The next threat
- 20 Dec 07, 12:10 PM
Whoops.
Yesterday's decision by to downgrade the credit rating of one specialised bond insurer, place four others on "negative outlook" and one more on a downgrade review, is bleak news.
These insurers underpin the prices of trillions of dollars of bonds, both plain vanilla municipal bonds and the concocted CDO variety.
They insure the bonds so that they are classed as AAA rated and more or less of the same quality as the best sovereign debt.
This allows the most risk-averse investment institutions – certain pension funds, banks and other collective investment funds – to buy them.
So if the bond-insurers’ own respective ratings were downgraded, there would be a knock-on to the rating of the bonds.

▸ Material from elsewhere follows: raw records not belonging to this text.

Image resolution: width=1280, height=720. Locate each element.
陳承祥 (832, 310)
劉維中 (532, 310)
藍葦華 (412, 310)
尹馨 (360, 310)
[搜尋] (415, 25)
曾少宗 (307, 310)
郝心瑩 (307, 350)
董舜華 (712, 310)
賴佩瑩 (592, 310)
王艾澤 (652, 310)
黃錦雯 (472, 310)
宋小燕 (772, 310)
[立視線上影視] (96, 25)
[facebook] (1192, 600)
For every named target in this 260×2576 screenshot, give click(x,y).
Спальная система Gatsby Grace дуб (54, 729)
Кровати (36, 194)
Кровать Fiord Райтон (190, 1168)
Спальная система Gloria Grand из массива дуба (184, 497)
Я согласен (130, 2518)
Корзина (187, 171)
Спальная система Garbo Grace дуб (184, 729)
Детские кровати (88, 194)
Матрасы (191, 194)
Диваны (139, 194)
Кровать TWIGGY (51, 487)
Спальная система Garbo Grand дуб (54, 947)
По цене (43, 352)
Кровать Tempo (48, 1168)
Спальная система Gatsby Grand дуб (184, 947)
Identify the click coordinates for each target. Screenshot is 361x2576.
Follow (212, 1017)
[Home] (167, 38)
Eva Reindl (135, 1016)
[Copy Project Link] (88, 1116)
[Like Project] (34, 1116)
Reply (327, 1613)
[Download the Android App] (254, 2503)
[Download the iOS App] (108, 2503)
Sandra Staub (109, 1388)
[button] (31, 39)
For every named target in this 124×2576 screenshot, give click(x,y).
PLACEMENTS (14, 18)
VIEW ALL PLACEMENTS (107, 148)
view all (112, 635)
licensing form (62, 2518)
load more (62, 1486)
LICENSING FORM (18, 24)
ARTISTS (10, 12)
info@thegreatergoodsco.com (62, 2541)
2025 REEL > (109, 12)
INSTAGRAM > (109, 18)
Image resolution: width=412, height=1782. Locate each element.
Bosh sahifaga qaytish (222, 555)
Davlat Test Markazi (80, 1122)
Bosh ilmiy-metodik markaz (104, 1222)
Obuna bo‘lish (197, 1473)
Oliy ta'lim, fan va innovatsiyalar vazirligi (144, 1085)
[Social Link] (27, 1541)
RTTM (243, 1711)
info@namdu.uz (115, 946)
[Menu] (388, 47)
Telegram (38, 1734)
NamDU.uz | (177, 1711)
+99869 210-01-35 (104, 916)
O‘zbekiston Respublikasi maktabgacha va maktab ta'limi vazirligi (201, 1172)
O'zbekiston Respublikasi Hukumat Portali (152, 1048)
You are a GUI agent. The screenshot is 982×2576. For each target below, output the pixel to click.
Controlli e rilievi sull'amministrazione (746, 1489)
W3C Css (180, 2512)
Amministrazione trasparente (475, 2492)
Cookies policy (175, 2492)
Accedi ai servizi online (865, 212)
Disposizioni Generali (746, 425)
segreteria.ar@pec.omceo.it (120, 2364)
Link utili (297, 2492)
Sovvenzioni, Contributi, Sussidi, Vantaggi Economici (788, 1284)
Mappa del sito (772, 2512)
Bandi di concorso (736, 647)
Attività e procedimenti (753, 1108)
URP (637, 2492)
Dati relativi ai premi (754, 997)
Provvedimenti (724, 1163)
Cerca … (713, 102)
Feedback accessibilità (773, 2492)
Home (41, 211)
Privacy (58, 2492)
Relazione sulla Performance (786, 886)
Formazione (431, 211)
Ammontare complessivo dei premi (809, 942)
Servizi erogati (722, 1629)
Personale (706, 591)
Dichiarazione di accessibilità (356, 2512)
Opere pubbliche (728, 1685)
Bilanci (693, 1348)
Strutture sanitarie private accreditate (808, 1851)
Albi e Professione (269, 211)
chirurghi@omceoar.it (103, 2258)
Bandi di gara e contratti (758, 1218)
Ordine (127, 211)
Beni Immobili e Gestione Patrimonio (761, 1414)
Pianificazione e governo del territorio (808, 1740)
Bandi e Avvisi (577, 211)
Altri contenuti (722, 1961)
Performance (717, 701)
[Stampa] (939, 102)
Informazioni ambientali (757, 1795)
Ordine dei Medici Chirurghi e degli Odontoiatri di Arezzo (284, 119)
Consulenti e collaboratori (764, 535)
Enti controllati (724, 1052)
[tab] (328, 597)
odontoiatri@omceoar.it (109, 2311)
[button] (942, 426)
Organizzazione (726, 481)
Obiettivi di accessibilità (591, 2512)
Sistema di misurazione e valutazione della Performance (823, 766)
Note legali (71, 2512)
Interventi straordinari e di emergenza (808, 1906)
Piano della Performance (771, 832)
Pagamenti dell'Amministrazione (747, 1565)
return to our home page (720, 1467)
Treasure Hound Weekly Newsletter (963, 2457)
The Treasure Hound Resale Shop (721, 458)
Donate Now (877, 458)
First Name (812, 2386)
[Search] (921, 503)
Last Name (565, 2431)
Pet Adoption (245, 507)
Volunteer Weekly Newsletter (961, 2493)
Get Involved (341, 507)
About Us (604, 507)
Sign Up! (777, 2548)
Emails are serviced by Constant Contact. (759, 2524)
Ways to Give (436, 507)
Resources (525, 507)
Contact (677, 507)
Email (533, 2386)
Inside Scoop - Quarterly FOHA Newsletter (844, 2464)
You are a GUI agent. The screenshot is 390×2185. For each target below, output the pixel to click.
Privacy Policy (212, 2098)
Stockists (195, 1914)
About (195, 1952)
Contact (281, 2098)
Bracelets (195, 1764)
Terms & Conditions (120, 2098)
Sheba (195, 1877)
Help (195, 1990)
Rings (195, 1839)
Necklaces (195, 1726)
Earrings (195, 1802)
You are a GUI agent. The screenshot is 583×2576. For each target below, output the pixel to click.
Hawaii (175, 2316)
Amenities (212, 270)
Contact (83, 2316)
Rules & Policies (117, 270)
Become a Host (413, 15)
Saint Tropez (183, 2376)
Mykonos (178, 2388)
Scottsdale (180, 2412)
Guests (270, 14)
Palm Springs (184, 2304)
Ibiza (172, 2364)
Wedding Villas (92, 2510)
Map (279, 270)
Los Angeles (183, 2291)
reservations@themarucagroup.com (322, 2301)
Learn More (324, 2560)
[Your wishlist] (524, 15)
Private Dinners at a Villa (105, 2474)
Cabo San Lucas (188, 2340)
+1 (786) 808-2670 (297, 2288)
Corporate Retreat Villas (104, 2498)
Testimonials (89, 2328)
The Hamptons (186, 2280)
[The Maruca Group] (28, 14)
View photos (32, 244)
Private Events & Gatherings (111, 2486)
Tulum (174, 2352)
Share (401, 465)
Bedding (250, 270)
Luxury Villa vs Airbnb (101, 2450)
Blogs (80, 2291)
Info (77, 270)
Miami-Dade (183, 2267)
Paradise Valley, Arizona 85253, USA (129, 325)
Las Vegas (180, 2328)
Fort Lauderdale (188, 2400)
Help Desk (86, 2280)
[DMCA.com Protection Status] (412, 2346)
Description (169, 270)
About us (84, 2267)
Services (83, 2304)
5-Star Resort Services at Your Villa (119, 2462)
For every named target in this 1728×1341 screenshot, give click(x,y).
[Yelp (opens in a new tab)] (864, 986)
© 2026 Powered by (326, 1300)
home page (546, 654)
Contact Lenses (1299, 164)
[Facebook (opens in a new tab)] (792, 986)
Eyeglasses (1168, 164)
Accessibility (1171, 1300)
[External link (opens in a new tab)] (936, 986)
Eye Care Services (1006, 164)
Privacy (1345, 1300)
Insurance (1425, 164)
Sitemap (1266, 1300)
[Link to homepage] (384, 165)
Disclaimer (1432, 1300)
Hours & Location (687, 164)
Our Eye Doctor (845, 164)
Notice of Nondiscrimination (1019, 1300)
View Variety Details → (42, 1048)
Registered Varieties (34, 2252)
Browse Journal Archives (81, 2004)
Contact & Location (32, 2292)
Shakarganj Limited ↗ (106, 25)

That would have two painful consequences.
It would lead to sharp falls in the prices of those bonds – forcing huge losses on their holders.
And it could also lead to forced sales of those bonds by institutions which for regulatory or contractual reasons are simply not allowed to hold lower quality bonds – precipitating a further downward spiral in bond prices.
The consequence would be a further serious erosion of banks’ capital and losses for those of us dependent on pension schemes and insurers for future retirement income.
Or to put it more starkly, the weakness of these specialised insurers – known as monolines – is a potential threat to the soundness of the global financial system, at a time when the confidence of banks and financial institutions is already at a low ebb.
The weaker insurers are trying to raise new capital to prop up their credit ratings.
And it’s in the interest of banks and funds to supply this capital – since the cost to them of not doing so, in the form of a bond-market crash, would be devastating.
Reason dictates that a commercial solution will be found.
Bankers tell me they are confident the worst can be avoided.
But if the monolines can’t be recapitalised by the private sector, batten down the hatches and pray that the US Government will fill the breach.